Pixel coordinate grounding data
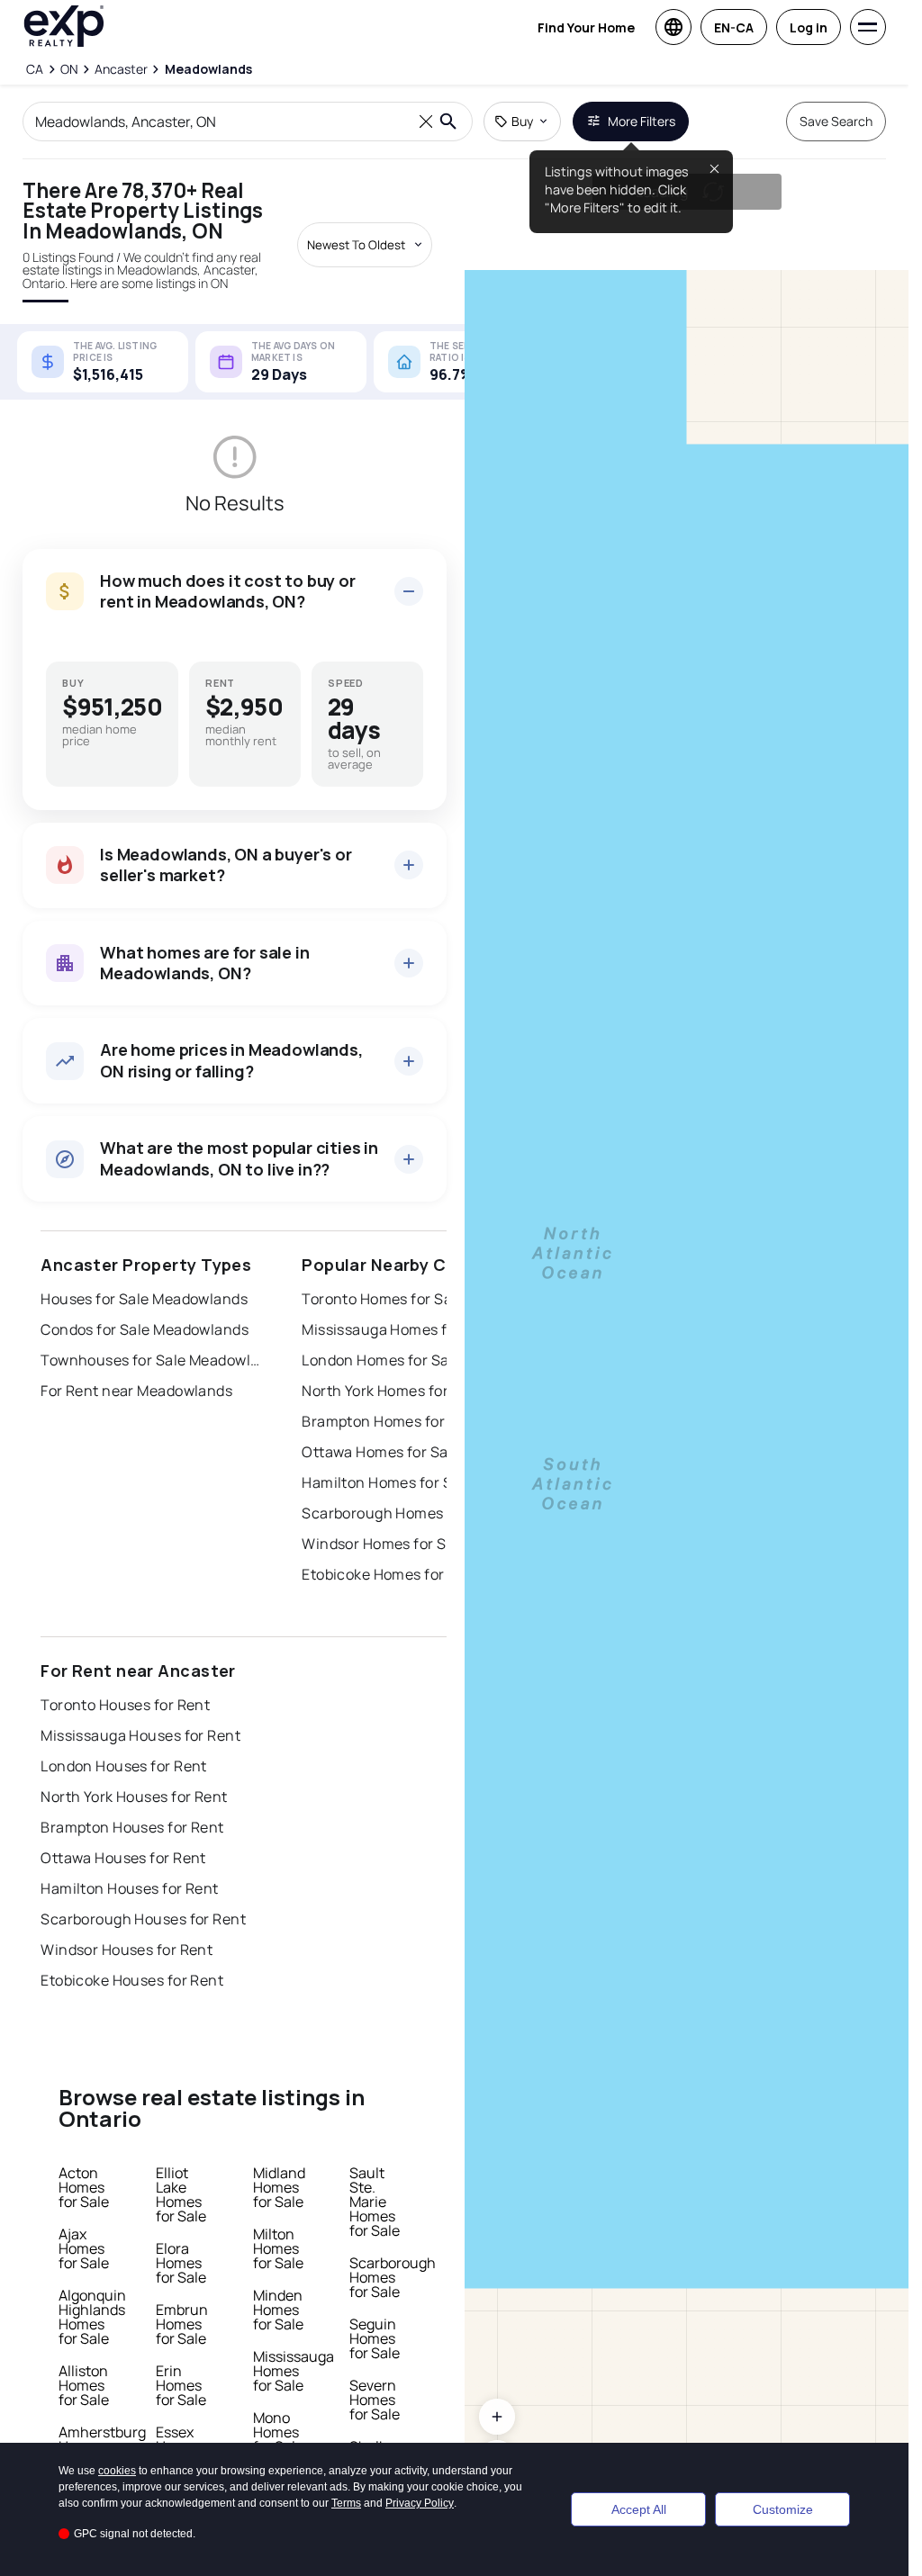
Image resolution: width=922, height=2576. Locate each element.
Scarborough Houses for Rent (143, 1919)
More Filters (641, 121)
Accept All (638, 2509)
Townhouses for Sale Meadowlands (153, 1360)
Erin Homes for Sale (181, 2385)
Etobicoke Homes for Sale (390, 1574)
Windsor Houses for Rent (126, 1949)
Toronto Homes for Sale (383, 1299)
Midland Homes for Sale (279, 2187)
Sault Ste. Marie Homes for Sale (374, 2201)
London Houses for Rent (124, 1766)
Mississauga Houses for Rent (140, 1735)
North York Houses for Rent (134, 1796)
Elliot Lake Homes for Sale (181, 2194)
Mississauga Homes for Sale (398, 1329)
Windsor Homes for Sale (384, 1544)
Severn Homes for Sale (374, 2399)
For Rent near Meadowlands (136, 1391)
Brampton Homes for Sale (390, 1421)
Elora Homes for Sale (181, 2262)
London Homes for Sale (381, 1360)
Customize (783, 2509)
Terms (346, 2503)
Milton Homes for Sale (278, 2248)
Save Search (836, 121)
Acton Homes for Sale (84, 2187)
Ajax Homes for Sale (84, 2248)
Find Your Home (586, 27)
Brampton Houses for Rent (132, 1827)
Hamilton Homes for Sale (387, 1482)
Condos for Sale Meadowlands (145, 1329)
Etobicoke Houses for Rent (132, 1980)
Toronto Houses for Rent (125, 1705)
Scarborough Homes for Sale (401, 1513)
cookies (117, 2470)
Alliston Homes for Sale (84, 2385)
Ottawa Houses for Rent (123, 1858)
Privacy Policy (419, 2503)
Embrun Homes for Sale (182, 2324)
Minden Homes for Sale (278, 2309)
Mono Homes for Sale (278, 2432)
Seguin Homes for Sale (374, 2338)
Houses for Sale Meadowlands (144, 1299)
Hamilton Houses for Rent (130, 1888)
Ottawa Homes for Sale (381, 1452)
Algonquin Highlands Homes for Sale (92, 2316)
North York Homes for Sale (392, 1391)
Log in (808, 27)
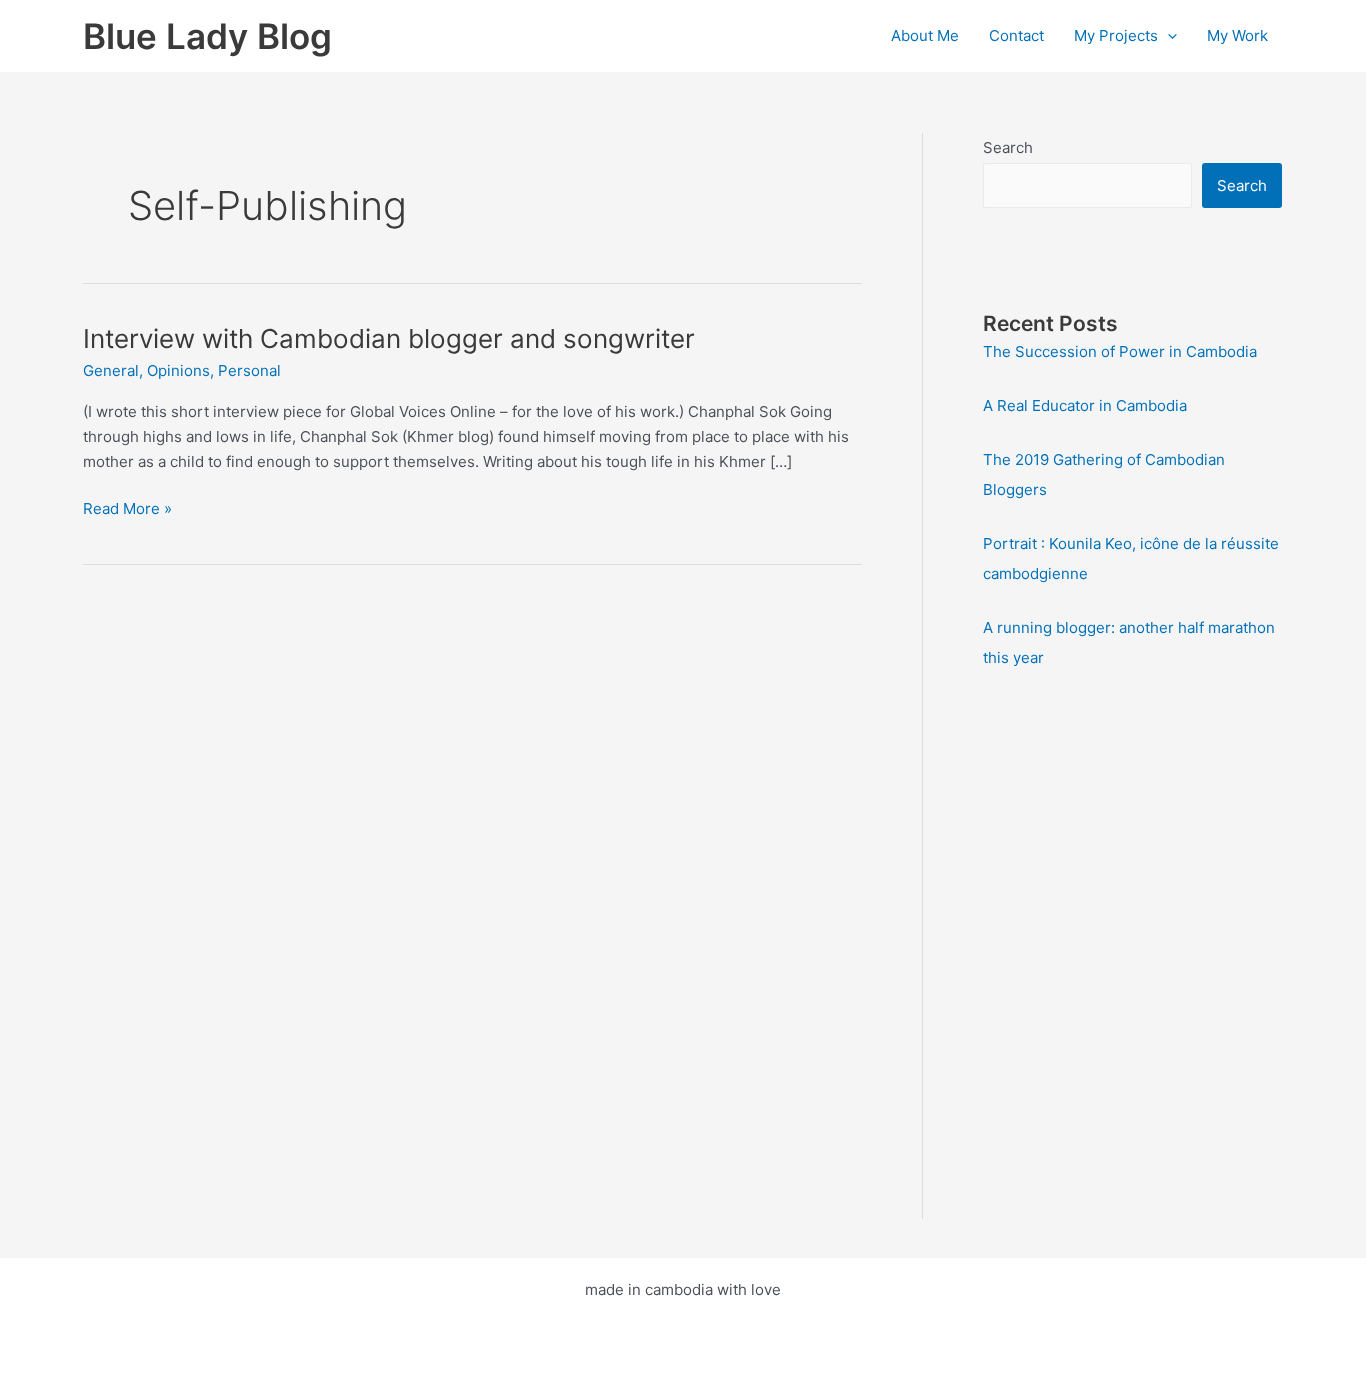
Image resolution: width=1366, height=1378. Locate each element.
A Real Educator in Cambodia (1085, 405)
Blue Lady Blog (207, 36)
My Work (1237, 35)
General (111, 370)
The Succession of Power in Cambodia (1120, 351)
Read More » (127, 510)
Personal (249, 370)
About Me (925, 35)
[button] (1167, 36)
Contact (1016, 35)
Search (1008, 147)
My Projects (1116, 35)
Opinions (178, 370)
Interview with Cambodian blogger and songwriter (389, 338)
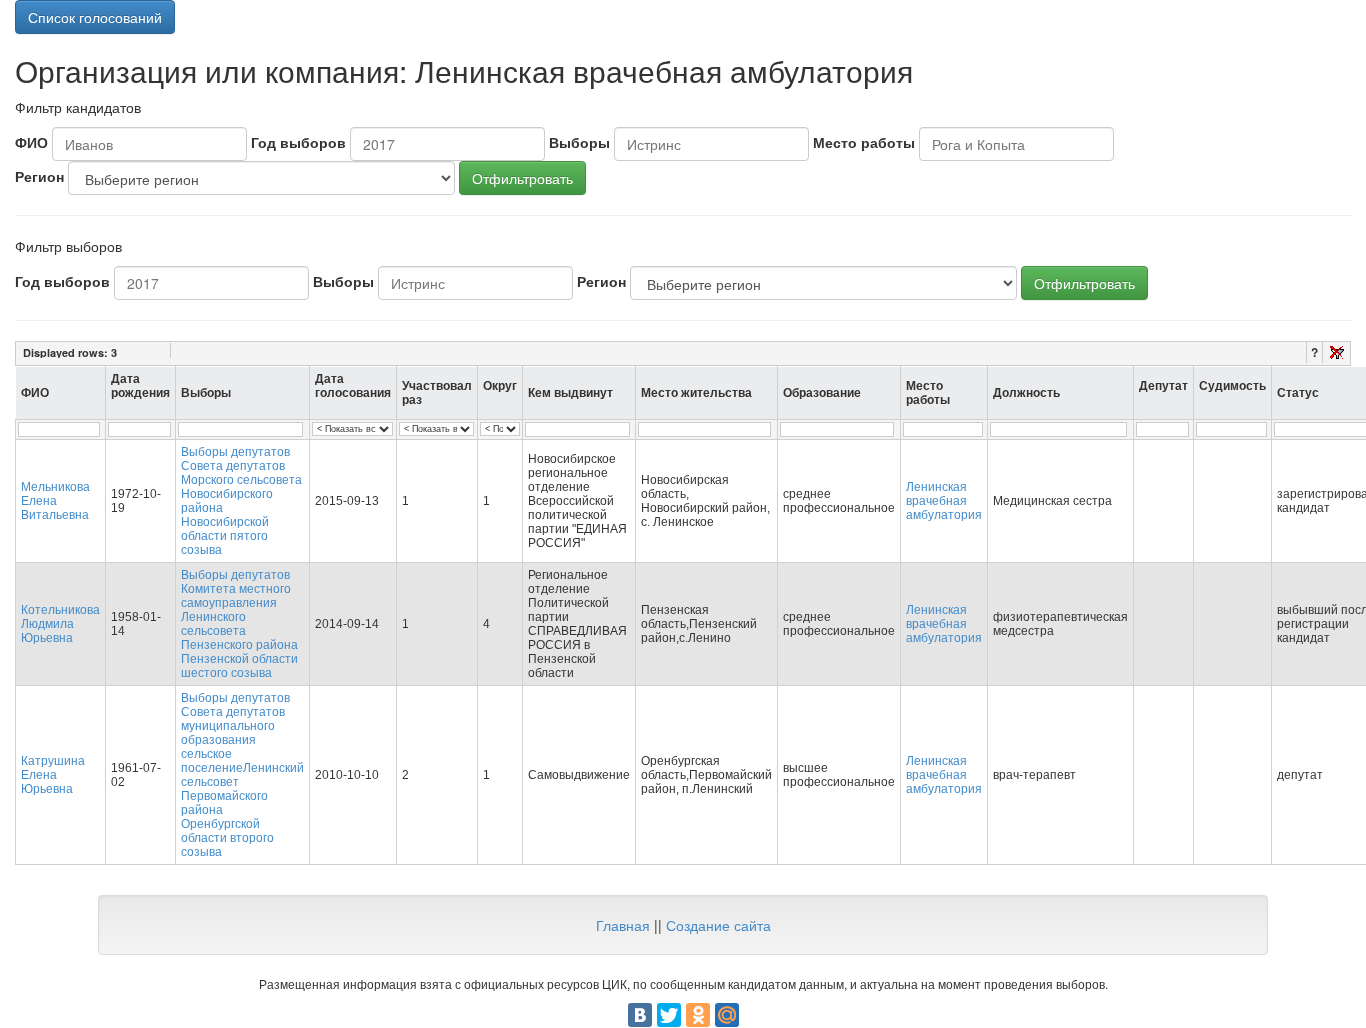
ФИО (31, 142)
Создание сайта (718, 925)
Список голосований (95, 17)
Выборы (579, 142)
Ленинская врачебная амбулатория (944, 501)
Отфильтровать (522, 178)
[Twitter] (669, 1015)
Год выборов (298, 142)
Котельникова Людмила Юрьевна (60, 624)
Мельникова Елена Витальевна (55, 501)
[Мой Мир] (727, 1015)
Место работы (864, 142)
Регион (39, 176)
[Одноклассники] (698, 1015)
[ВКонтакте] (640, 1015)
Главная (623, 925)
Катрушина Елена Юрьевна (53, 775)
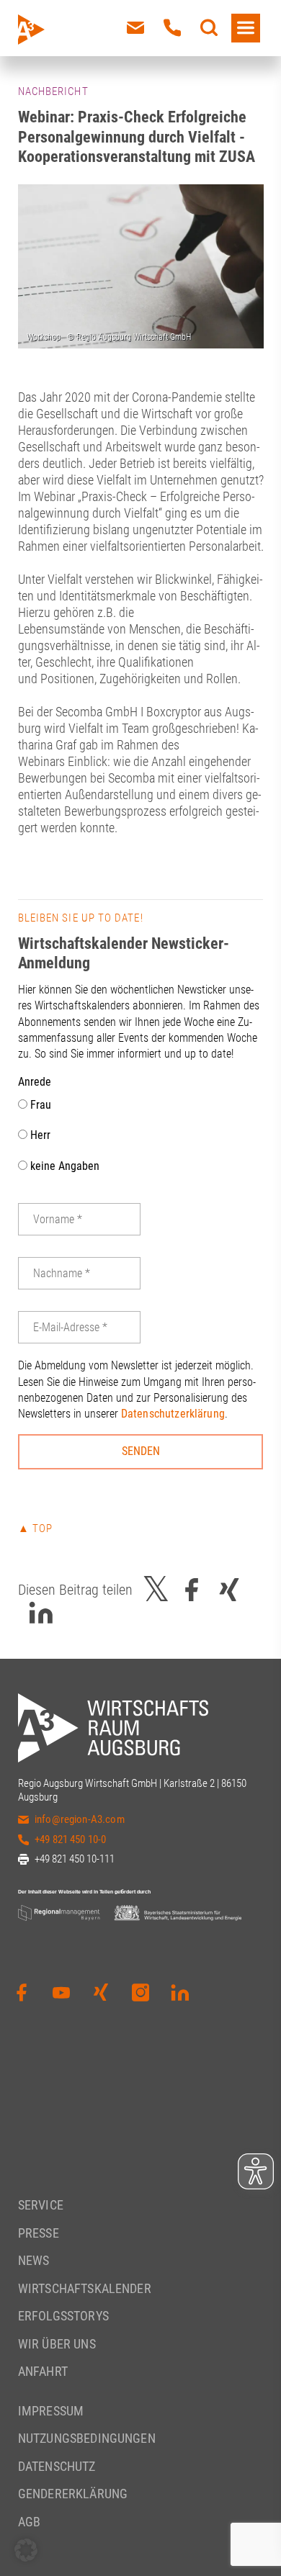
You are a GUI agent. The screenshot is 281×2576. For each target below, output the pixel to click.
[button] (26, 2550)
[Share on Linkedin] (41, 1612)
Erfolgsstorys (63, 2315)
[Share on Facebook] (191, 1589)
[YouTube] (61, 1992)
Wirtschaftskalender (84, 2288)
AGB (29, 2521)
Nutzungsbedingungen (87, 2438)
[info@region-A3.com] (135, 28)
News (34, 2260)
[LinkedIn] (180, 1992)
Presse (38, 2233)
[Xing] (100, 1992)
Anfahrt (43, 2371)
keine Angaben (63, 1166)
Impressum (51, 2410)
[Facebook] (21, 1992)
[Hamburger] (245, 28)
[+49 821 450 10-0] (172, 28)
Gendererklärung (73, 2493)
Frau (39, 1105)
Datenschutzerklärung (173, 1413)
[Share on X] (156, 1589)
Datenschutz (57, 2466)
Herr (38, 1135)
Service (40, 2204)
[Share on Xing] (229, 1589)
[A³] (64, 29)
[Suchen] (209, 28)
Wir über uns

Task brief: Word for word, repeat the lines above from the one with "Ottawa Homes for Sale (381, 1452)" through the one with "Opinions (178, 370)", and nothing beyond them. Omit the pictures.

Reply to the exercise:
Ottawa Homes for Sale (381, 1452)
Algonquin Highlands Homes for Sale (92, 2316)
North York Homes for Sale (392, 1391)
Log in (808, 27)
Image resolution: width=1366, height=1378. Locate each element.
A Real Educator in Cambodia (1085, 405)
Blue Lady Blog (207, 36)
My Work (1237, 35)
General (111, 370)
The Succession of Power in Cambodia (1120, 351)
Read More » (127, 510)
Personal (249, 370)
About Me (925, 35)
[button] (1167, 36)
Contact (1016, 35)
Search (1008, 147)
My Projects (1116, 35)
Opinions (178, 370)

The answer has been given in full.